Sweet Savannah Storm is an Arabian/Saddlebred mare. She is six years old and the first horse my husband and I have ever raised from birth. I bred her dam, Sweet GA Brown to my trainer’s stallion, Aspen’s Bolero, and they produced the loveliness that is Stormy. Or should I say, the cantankerousness that is Stormy. This is a mare with LOTS of personality. She was born in the midst of a summer thunderstorm, thus her name, and it’s a name she has properly lived up to.
Stormy is the youngest and nosiest horse in my small herd. It’s not unusual to find her in a predicament. One of her favorite past-times is to insert half her body into my tack room looking for objects to play with or snacks to eat. Once, when exploring the feed room, she got all the way in, freaked out, and somehow bulldozed her way out, leaving buckets and grain bags sprawled in her wake. We have since put a lock on that door because she’s figured out how to push the door open and get in. Even after her harrowing experience.

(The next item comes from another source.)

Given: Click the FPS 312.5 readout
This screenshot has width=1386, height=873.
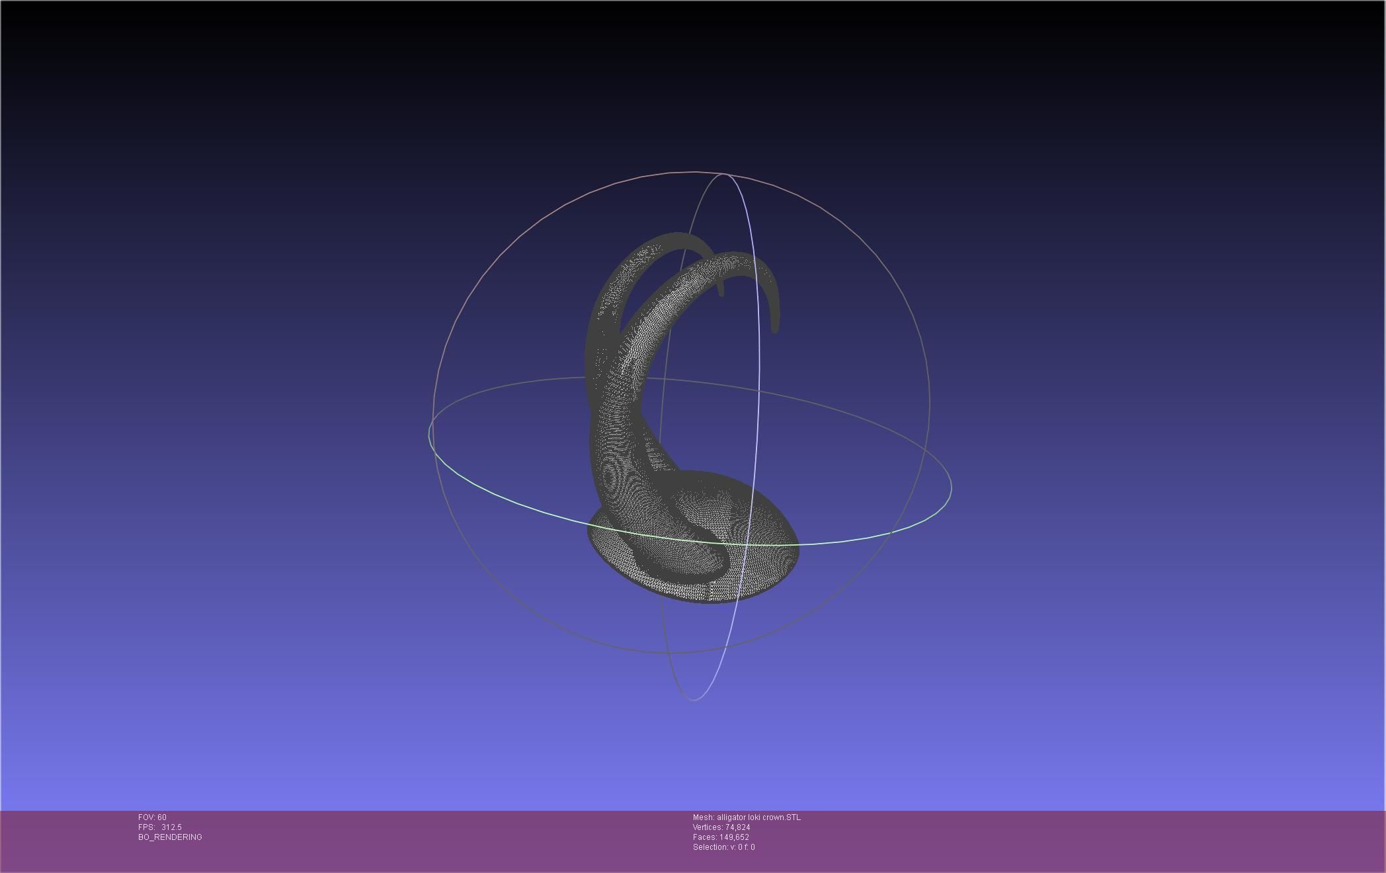Looking at the screenshot, I should 160,827.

Stormy has encountered much of the wildlife that lives near our property on the Rio Grande. Once, because of her curiosity, she met the wrath of a wandering porcupine. We found her with about 60 quills in her nose, looking very surprised, insulted and indignant. Removing those was fun! The vet saved the quills for me in a little glass jar. Whenever I see them sitting on the shelf, I can’t help but chuckle.
Because she was the baby of the property for so long, and because she is so darn cute, Stormy has been a favorite of passers-by on the ditch bank. When I took her to my trainer’s farm for some schooling for two years we got many concerned inquiries of Stormy’s wear-abouts. What happened to her? Was everything ok? Had we sold her? When she came back completely grown and much more mature, it was clear that little Stormy had not been forgotten. One of our neighbors has made it a practice to bring her carrots almost daily. The others horses benefit from this ritual, but Stormy knows she is the culprit of this neighborly generosity.
Despite this mare’s big personality, she has been a dream to train. For the first three years of her life, my husband spent many hours learning natural horsemanship techniques and worked with her on the ground, bonding with her, teaching her manners and exposing her to all the things she would have to deal with as a show horse. He even took her to a competition and showed her In-Hand as a two year old and they won Champion in both their classes.
It was obvious that it was time for Stormy to get some more advanced schooling so we sent her to my trainer’s barn where my trainer worked with her on the basics of Sport Horse and Dressage. Stormy was shown a few times before I took the reins completely and now we are embarking on her show career together. Stormy has made wonderful progress and has taught me a great deal about bringing up a young horse. Sometimes it’s difficult for Stormy to keep her opinions to herself, but she is generally very eager to please and easy going. As well as Sport Horse and Dressage, Stormy is embarking on a career in Western Trail. I’ll be sure to keep all of you posted on her adventures.
Thanks for reading my post and please tell me of your experiences with training a young horse. It is definitely character building!!